→ Arbeitsaufträge:
**A.** Welchen Tagessatz berechnet die Gesellschaft für mobile Lösungen laut dem Text über das Mobile-Computing-Projekt von Queisser Pharma?
**B.** Setzen Sie den Text über das Mobile-Computing-Projekt von Queisser Pharma dort fort, wo er endet.

→ Vorliegender Textauszug:

▽

Klein und überschaubar - das scheint die Devise zu sein, wenn in mobile Kommunikation investiert wird. Queisser Pharma, ein mittelständisches Unternehmen, das Gesundheitsartikel produziert und vermarktet, setzte sein Mobile-Computing-Projekt auf vier Monate an. "Der Rollout für alle 30 Anwender startete nur einen Monat nach der Pilotphase. Vier Wochen später lief das System bereits im Echtbetrieb", erzählt Projektleiter Wolfgang Rosenberg. Realisiert wurde das Ganze von der Gesellschaft für mobile Lösungen (GML), die 768 Euro pro Tag und Projektteilnehmer berechnet; hinzu kommen 115 Euro pro Lizenz für den zentralen Datenserver.

△

(Gespeicherte Einträge)
▽

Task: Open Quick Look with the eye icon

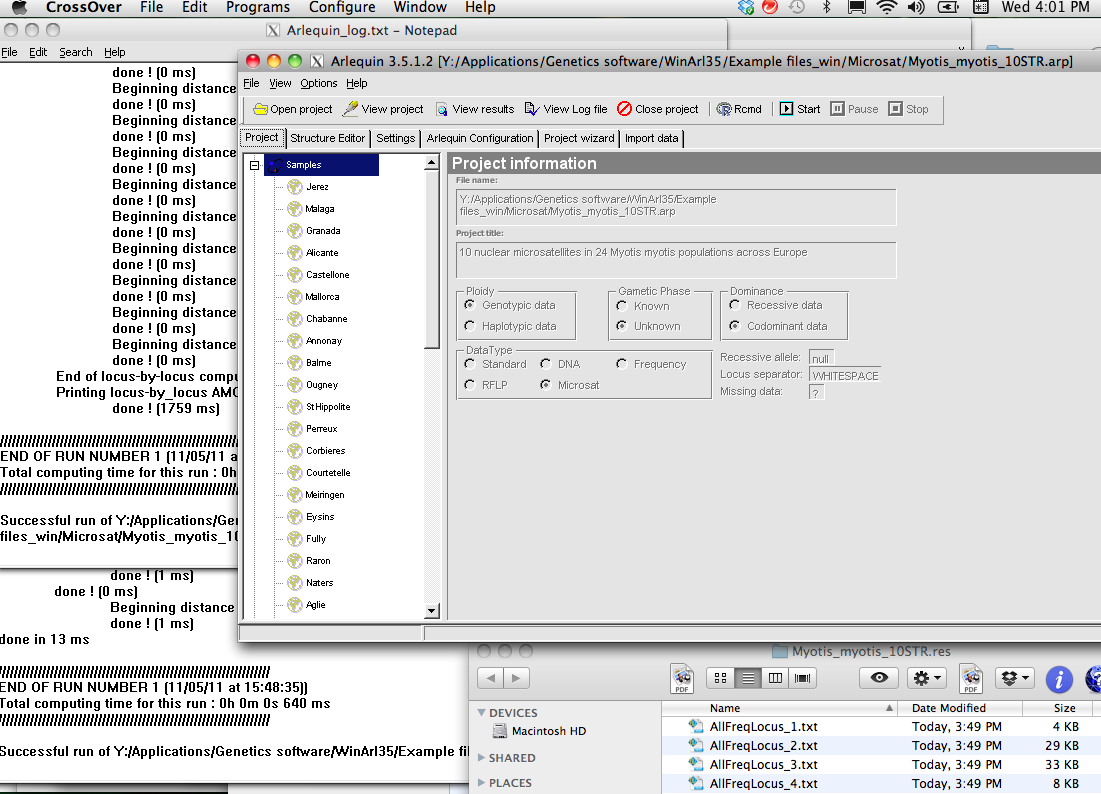Action: pos(878,678)
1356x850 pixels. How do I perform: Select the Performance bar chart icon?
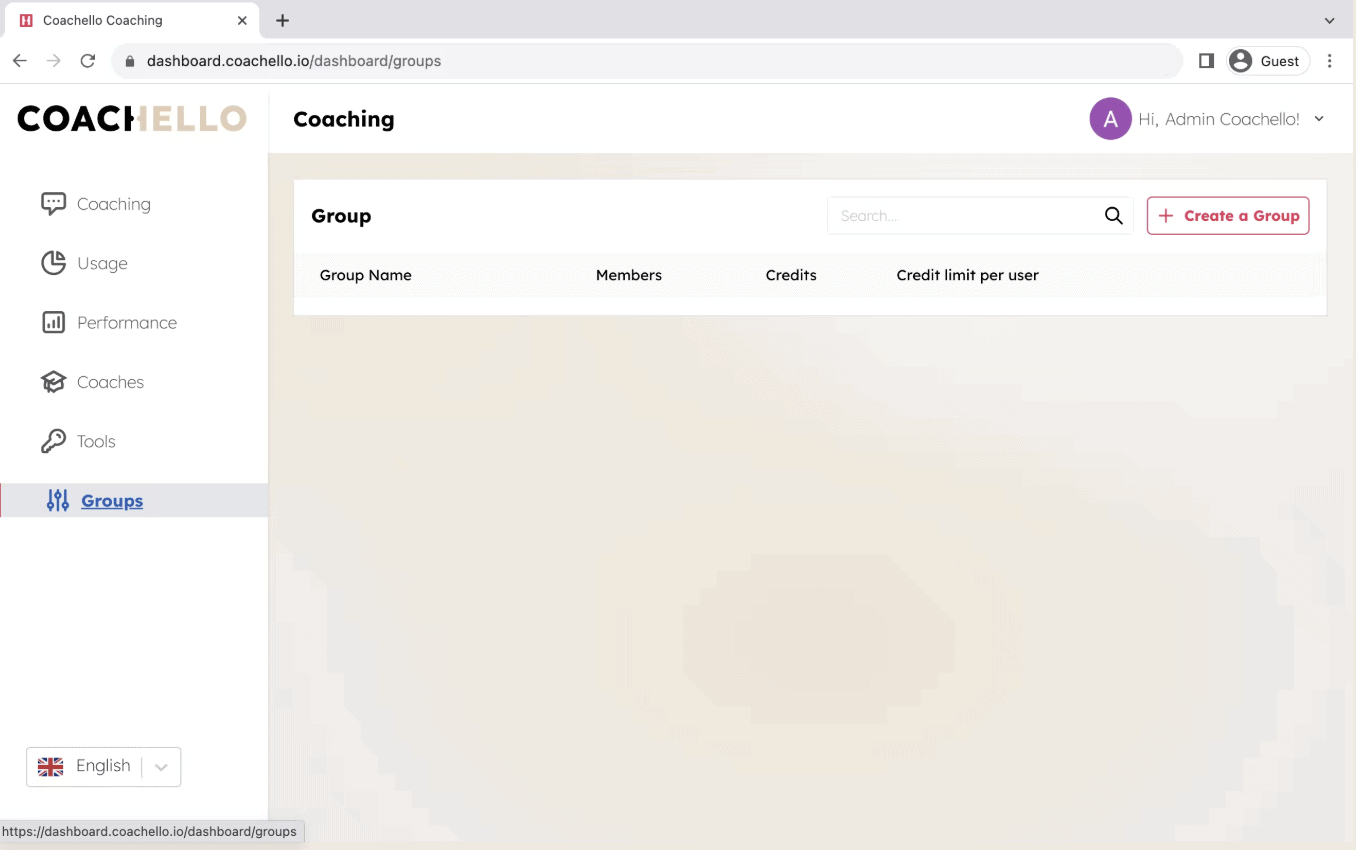point(53,322)
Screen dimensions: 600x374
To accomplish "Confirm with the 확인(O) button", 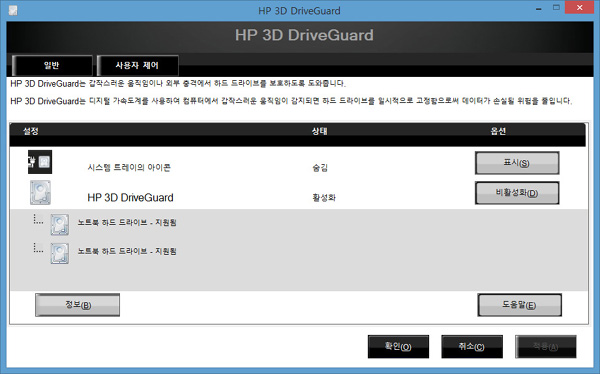I will point(398,347).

△

→ Lösungen der Aufgaben:
**A.** 768 Euro pro Tag und Projektteilnehmer.

**B.**
Die zentralisierte Verwaltung von Mobilgeräten ist die Grundvoraussetzung dafür, dass Unternehmen die neue Flexibilität überhaupt produktiv nutzen können. Erst wenn sich diese Struktur bewährt hat, ist es sinnvoll, nicht nur Daten zu synchronisieren, sondern mobile Anwendungen und Geräte in die Architektur einzubinden.
Kundenmanagement als Vorreiter
In der Praxis am weitesten fortgeschritten sind laut Avantgo-Manager Ditterich Anwendungen für mobiles Kundenmanagement. Mitarbeiter können damit schneller und detaillierter als ihre Konkurrenten vor Ort über Lieferzeiten oder die Verfügbarkeit von Waren informieren.
Der Baustoffhandel gehört zu den Branchen, in denen bereits mobile CRM-Projekte laufen, so etwa bei Röfix. Der Baustoffhersteller aus Röthis in Österreich setzt eine Web-fähige CRM-Software ein, über die rund 50 Außendienstler seit einigen Jahren per Laptop und nun auch per PDA Kundenkontakte erfassen. Die aktualisierten Daten übertragen sie via Internet an die Zentrale.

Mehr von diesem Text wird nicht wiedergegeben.